_EXCERPTED PASSAGE_:
# # # #

The Two-party System and its Discontents

If the 2010 hung parliament came as a shock, it was largely because, in the conventional wisdom, Australian politics was conducted within a stable, two-party system. Although one carried a slightly different name, a line of descent could be drawn from the parties competing for electoral support at the beginning of the twentieth century to the parties competing in the twenty-first.1 Other parties might exist, even exert influence, but only two possessed a credible prospect of claiming government. After the ‘fusion’ of liberal and conservative groups in 1909, scholars characterised this in different ways—as a clash between ‘Labor’ and ‘non-Labor’ groups, or between ‘parties of initiative’ and ‘parties of resistance’—but most implicitly accepted the bipartisan framework.2 Even arguments challenging two-party politics often accepted that, for most casual observers, it was the familiar Australian reality.3
But while this narrative emphasised Australia’s static tendencies, less influential accounts showed a greater interest in its more fluid elements. Without rejecting the concept outright, a second thread noted that Australian history was more fitful, less linear than the simple two-party image recognised. One of the earliest studies of local parties observed that, ‘although the Australian electorate has never been divided into the multiplicity of parties which is characteristic of republican France … it has seldom enjoyed a strictly two-party system’.4 A later history described it as ‘unstable’: ‘Governments change frequently enough … but the change of fortune has so often been accompanied by party disunity, by organisational chaos and the shifting of personal loyalties that it cannot be described as an allegiance between two broad alternatives.’5
In the first fifty years after fusion, this ‘chaos’ emerged periodically, with major parties fracturing and realigning, the system rarely surviving a major crisis without reorganisation.6 Labor, the constant presence in federal politics, itself split on three occasions, the same number of times the non-Labor grouping changed its name and identity.
While the bipartisan model survived these rifts, repurposing itself to fit new social demands, cracks in the two-party system became increasingly visible over the second fifty years of federal history. Mirroring international trends, support for the major parties fell steadily, as did consistent lifetime voting patterns.7 Although still dominating executive office, their position was less certain. By 2010, major parties won just 75 per cent of the national vote, down from 90 per cent in 1975.8 In this changing climate, small parties managed to squeeze their way through these growing cracks and into parliament. Some, like the Democrats, gained a durable position of influence in the Senate, only for their support to evaporate after controversial decisions.9 Others, such as One Nation, shot to prominence on a radical platform, then collapsed just as quickly—and then re-emerged more than a decade later.10 More recently, ‘micro parties’ gained federal representation, grouped around charismatic leaders, parliamentary defectors and ambitious independents. By 2010, the most popular of these minor parties was the Greens.
If nothing else, Australian political history is more interesting than is usually credited, littered with movements and moments complicating the two-party settlement. In some sense this is a history of the losers; those who either collapsed or were absorbed by major parties, those facing the enormous condescension of posterity. But although impermanent, each left an imprint on the party system, and each exposed the limits of bipartisan politics. Beginning with Federation and ending with Kevin Rudd’s election—from the nation’s first decade and its uncomfortable ‘three elevens’ to Labor’s run of schisms over conscription, the Depression and communism, to the staggered rise of Democrat and Greens politicians—this chapter examines the history of parties in Australia. With an emphasis on the political left, it focuses on moments of volatility in the system, when dominant formations splintered and formed anew. Some of these involved public Labor ‘splits’, others involved less obvious, more gradual shifts.

# # # #

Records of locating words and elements
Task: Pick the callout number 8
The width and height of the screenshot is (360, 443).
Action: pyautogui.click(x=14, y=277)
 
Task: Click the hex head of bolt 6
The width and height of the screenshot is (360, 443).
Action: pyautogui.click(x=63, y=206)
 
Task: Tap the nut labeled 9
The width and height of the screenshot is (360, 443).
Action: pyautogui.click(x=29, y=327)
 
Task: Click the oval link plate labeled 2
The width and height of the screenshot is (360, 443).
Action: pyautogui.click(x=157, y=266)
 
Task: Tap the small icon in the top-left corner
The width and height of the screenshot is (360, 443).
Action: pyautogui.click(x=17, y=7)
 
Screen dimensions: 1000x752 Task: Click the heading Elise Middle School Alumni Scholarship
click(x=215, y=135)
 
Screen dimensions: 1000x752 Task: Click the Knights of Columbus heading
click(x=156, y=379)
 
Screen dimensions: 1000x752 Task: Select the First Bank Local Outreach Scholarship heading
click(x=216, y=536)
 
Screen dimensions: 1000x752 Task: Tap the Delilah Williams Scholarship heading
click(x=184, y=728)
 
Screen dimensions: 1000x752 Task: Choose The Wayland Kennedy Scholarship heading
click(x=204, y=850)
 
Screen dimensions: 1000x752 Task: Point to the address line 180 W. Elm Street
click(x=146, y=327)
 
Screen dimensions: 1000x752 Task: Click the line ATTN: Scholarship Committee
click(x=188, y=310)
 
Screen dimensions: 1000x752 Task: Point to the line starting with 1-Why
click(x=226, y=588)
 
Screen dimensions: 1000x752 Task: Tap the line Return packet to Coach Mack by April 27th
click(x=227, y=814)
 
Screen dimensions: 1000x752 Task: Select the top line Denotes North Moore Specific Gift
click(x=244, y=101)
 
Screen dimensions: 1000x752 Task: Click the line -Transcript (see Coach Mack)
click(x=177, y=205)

# # # #

_OBJECTIVE_: Continue the passage on Australia's two-party system, starting after its final sentence.

_RESULT_:
For Labor and the Greens, this history offers a number of lessons: that change can take many forms, following external shocks or gradual social change, originating inside or outside parliamentary parties, challenging or reinforcing the dominant economic clash; that Labor exhibited noticeable resistance to coalition politics at various significant moments; and that the nature of these splits affected Labor’s electoral performance, often disastrously, with hostility corresponding with long periods in opposition for the party. Each of these shaped Australian political history, and each is worth pondering.

Governing with ‘three elevens’ (1901–09)

Australia’s first federal decade of party politics was also in many ways its most volatile. As Alfred Deakin famously described it, this was the era of ‘three elevens’—Deakin’s Protectionist Party, George Reid’s Free Trade Party and the Labor Party—in which prime ministerial authority relied on fragile and shifting parliamentary coalitions.11 Parties granted leaders temporary confidence, only then to revoke it, often multiple times a term. Until the election of Andrew Fisher’s Labor government in 1910, at no ballot did a single party win a parliamentary majority. In these nine years—between Federation and the fusion of the two non-Labor parties—the Commonwealth held three elections, while parliament chose six separate governments.12
Amid this flux, questions of alliance and coalition were understandably central to Labor politics. Should it work with sympathetic parties, particularly the Protectionists, in order to implement parts of its platform? Alternatively, should it seek to govern alone, even if this meant directly confronting potential allies during elections? These were not easy questions, particularly as the line between colonial ‘labourism’ and ‘liberalism’ was fluid. While Protectionists opposed Labor’s ‘pledge’, many of its politicians, such as H.B. Higgins and Charles Kingston, supported an active and progressive federal government, one that ‘removed the kind of material insecurity and deprived living conditions that prevent individuals from realising their potential as active, engaged citizens’.13 Alliances could potentially achieve Labor objectives, although perhaps at the expense of the party’s own electoral growth.
For much of the first decade, Labor’s answer to this dilemma was, as state representative George Black put it, ‘support in return for concessions’.14 This suited its inaugural leader, Chris Watson, who by temperament and experience gravitated towards negotiation, and who also enjoyed a close relationship with Alfred Deakin.15 After the nation’s first election in 1901, Labor MPs backed Edmund Barton’s Protectionist government, assuring it confidence, and also voting for its major legislative achievements. The political system was still in an embryonic state, with party lines appearing ‘confused and uncertain’ even to MPs, yet the first parliament established key national institutions, as well as the foundations of ‘White Australia’—a policy strongly supported by Labor at the time.16 Although mostly concerned with procedural matters, the experience did imply that Labor could forward its agenda without itself being in government.
While Barton managed to last a full three-year term, the Commonwealth’s second parliament was extremely turbulent, perhaps the least stable in Australian history. In three years, the country was led by three prime ministers; one from the Protectionists, one from Labor and one from the Free Traders. The first, Alfred Deakin, lasted less than six months. After Labor sought to amend, and then eventually voted against, the new Protectionist leader’s industrial relations legislation, Deakin resigned as prime minister. In the ensuing parliamentary vacuum, Deakin gave Labor its first opportunity with a second model: governing itself, with the support of Protectionist MPs. This made Watson Australia’s first Labor prime minister, and the first leader of a national labour government anywhere in the world. The Sydney Morning Herald spoke for much conservative opinion when it lamented that ‘the Federal Ministry is made up almost entirely of untried politicians, the representatives of a class, and tied hand and foot to a caucus vote’.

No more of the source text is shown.